Miracoli in Ciad

Lo avevo soprannominato JallaJalla – che in arabo significa andiamo – perchè mi aveva convinto che sarei riuscito a prendere l’aereo che avevo prenotato per il sabato successivo. Era giovedì e mi trovavo ad Abechè nell’estremo oriente del Ciad, in prossimità del confine sudanese, e l’aereo partiva da Njamena, la capitale, situata nell’estremo occidente. In sostanza dovevo percorrere circa mille chilometri su un territorio semi desertico senza strade, vicino alla stagione delle piogge che alla prima scarica di acqua avrebbe trasformato le piste in un pantano impercorribile.

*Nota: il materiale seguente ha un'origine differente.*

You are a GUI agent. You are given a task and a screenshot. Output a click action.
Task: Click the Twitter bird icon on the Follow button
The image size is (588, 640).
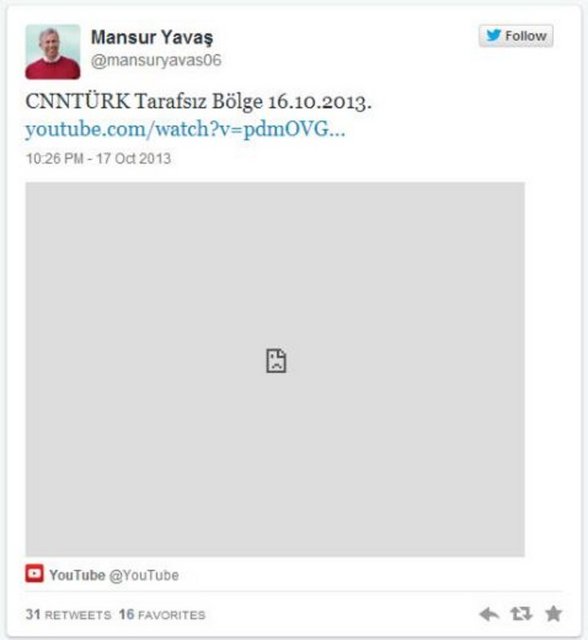tap(493, 35)
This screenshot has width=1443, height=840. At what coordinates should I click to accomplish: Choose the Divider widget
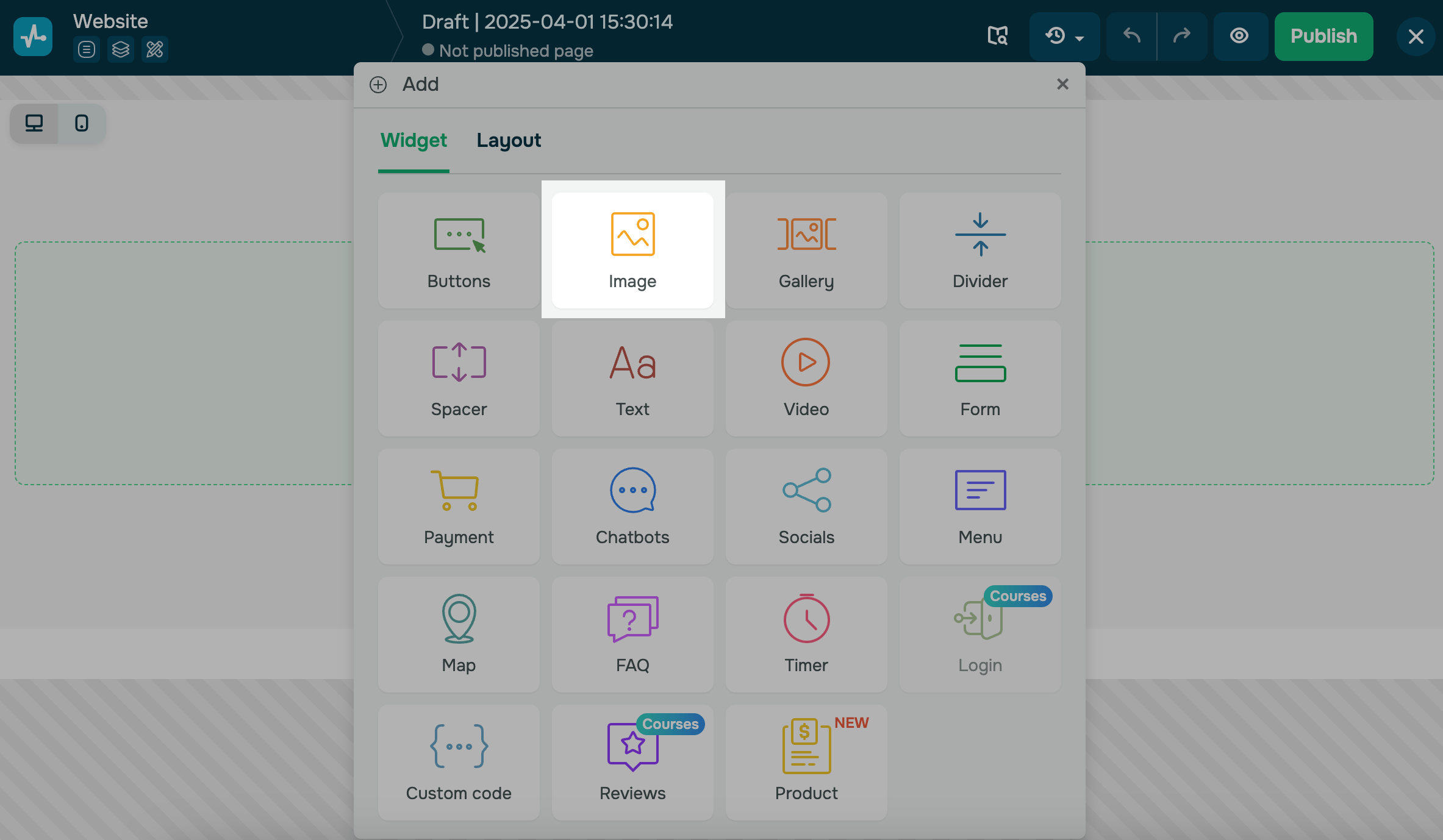pos(979,250)
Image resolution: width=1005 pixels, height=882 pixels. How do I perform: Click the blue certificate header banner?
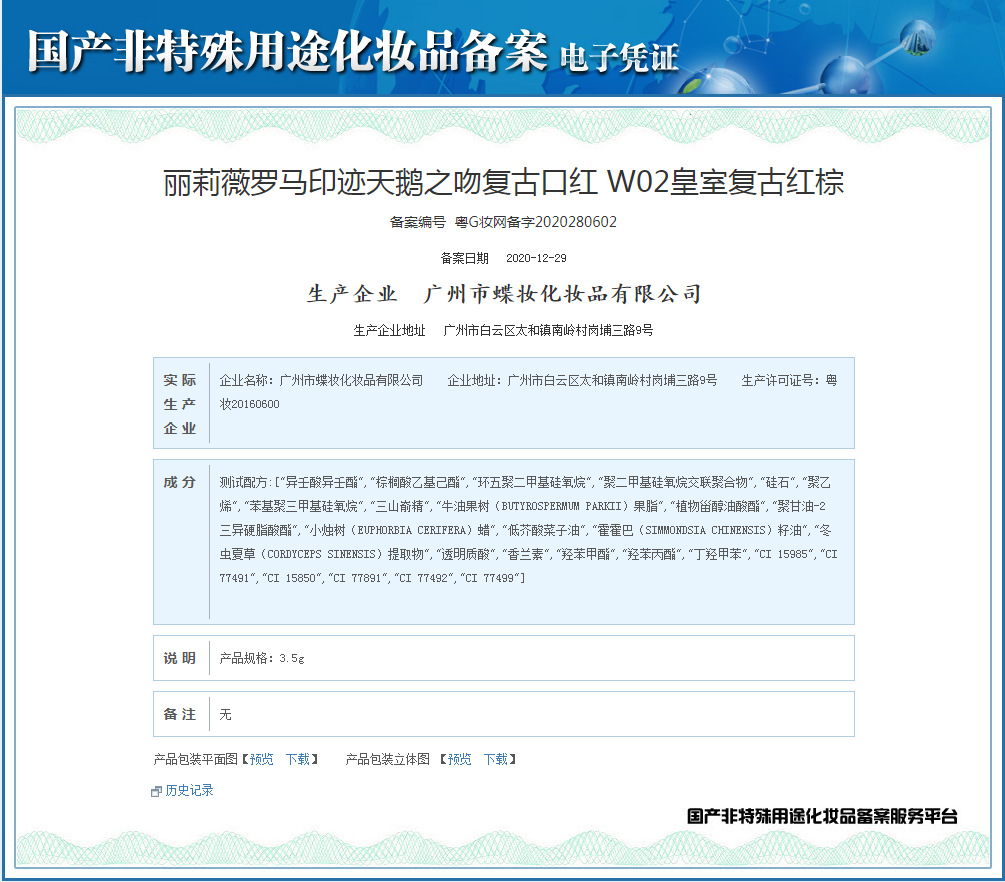(x=502, y=45)
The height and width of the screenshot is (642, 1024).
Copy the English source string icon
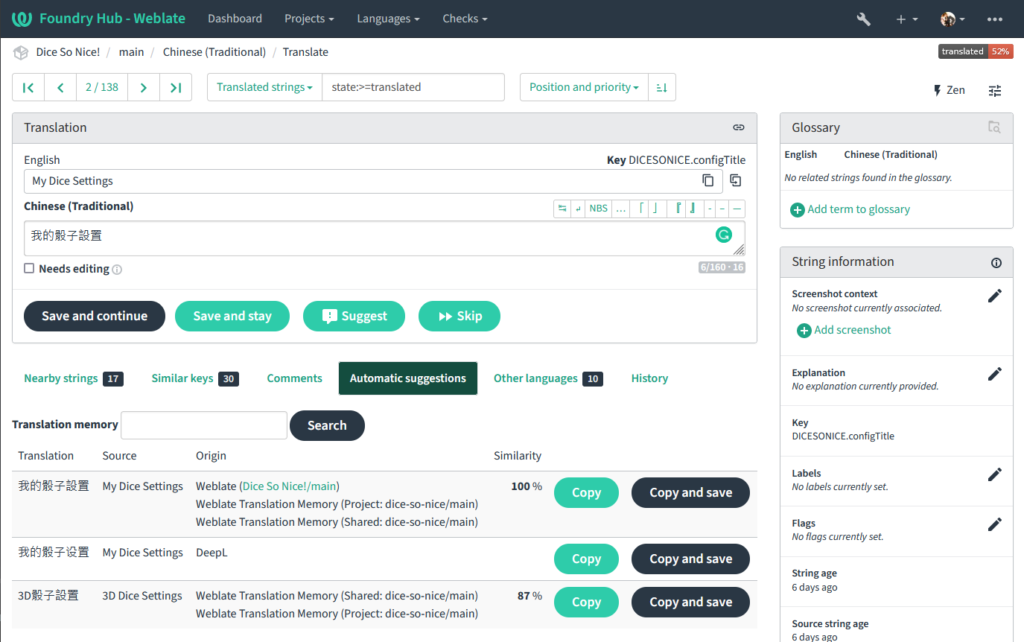[708, 181]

Lui mi aveva detto sicuro che mi avrebbe fatto prendere quell’aereo. Fece il prezzo (nemmeno esagerato), mi spiegò che il carburante e il cibo, per me e per lui, erano a carico mio e mi propose di partire immediatamente, dopo avere fatto scorta di acqua, di cibo e di benzina. Restai titubante. Lui mi guardò negli occhi serio, si mise una mano sul cuore, e disse, scuotendo leggermente la testa nella direzione della pista: “Jalla”. Decisi di rischiare e rilanciai: gli promisi cinquanta euro in più, oltre al compenso pattuito, se realmente fossi riuscito a prendere l’aereo che avevo prenotato. JallaJalla mi guardò con sufficienza e non mi degnò nemmeno di una risposta.

Partimmo e dovetti subito constatare che guidava con grande sicurezza, che conosceva alla perfezione le piste e che la conversazione era gradevole, quasi poetica: parlava della splendida natura che ci circondava con cognizione di causa, a tratti con amore. Mi disse che quella terra attendeva l’acqua come una sposa attende il suo uomo. Quando sarebbe arrivata allora gli uccelli che volteggiavano in alto nel cielo sarebbero scesi a terra a cercare prede, gli animali sarebbero usciti dalle tane e in breve quella arsura si sarebbe trasformata in un tappeto verde di erba e arbusti.

La prima giornata di viaggio passò che neanche me ne accorsi. A sera piazzò la jeep nei pressi di un villaggio e preparammo da mangiare: scatolette di tonno, crackers e thè. Mi ritrovai ad ammirarlo per la capacità di essere sobrio e di non sprecare nulla: faceva le abluzioni prima delle preghiere islamiche con una piccola ciotola di acqua e sembrava ristorato e rinfrescato come se avesse fatto un bagno con idromassaggio. Decisi di regalargli gli anfibi che mi ero portato dietro nel caso mi avesse sorpreso la stagione delle piogge. Non pensavo per lui che aveva un piedone occhio e croce del 44, mentre io porto 40-41, ma per uno dei figli grandi che mi aveva detto di avere. Fu felicissimo. Mi addormentai sotto un fantastico cielo stellato e per la prima volta pensai realmente di riuscire a prendere il mio aereo.

Ripartimmo che era ancora buio. Quando il sole gettò i primi raggi di sbieco su quella pianura semi desertica parlavamo di politica. Poi passammo alla religione, alla magia, alla cucina, alla medicina tradizionale. Poi improvvisamente ci si parò davanti una strada asfaltata: non ci volevo credere, Ndjamena era a solo quaranta chilometri. Avrei preso il mio aereo. E avrei anche fatto in tempo a passare una notte ristoratrice in hotel.

JallaJalla mi scaricò davanti alla hall, prese il suo compenso e scherzò sul fatto che ero un bianco infedele. Gli ricordai che gli avevo promesso 50 euro. Mi disse che li avrebbe ritirati il giorno dopo quando sarebbe venuto in aeroporto a salutarmi. Quando si girò per tornare al posto di guida quasi mi scappò un grido di dolore: JallaJalla aveva calzato le mie scarpe! Pensai alla sua sofferenza, a quei piedi liberi nelle comode infradito il giorno prima, e ora imprigionate, compresse dentro le mie scarpe. Lui si accorse del mio stupore e quando comprese, con un sorriso cinematografico mi fece un esplicito cenno di OK con il pollice alzato.

JallaJalla non venne in aeroporto. Avrei dovuto aspettarmelo: tra il suo compenso e le scarpe (ahimè!) aveva ritenuto di avere guadagnato abbastanza.

 

1 comment for “Miracoli in Ciad

  1. Isabella Negri
    28 ottobre 2012 at 07:03

    Mi piacciono parecchio i tuoi racconti, leggo i tuoi libri. Mi fanno viaggiare “da ferma”. Conosco un continente che mi incuriosisce e mi affascina, grazie.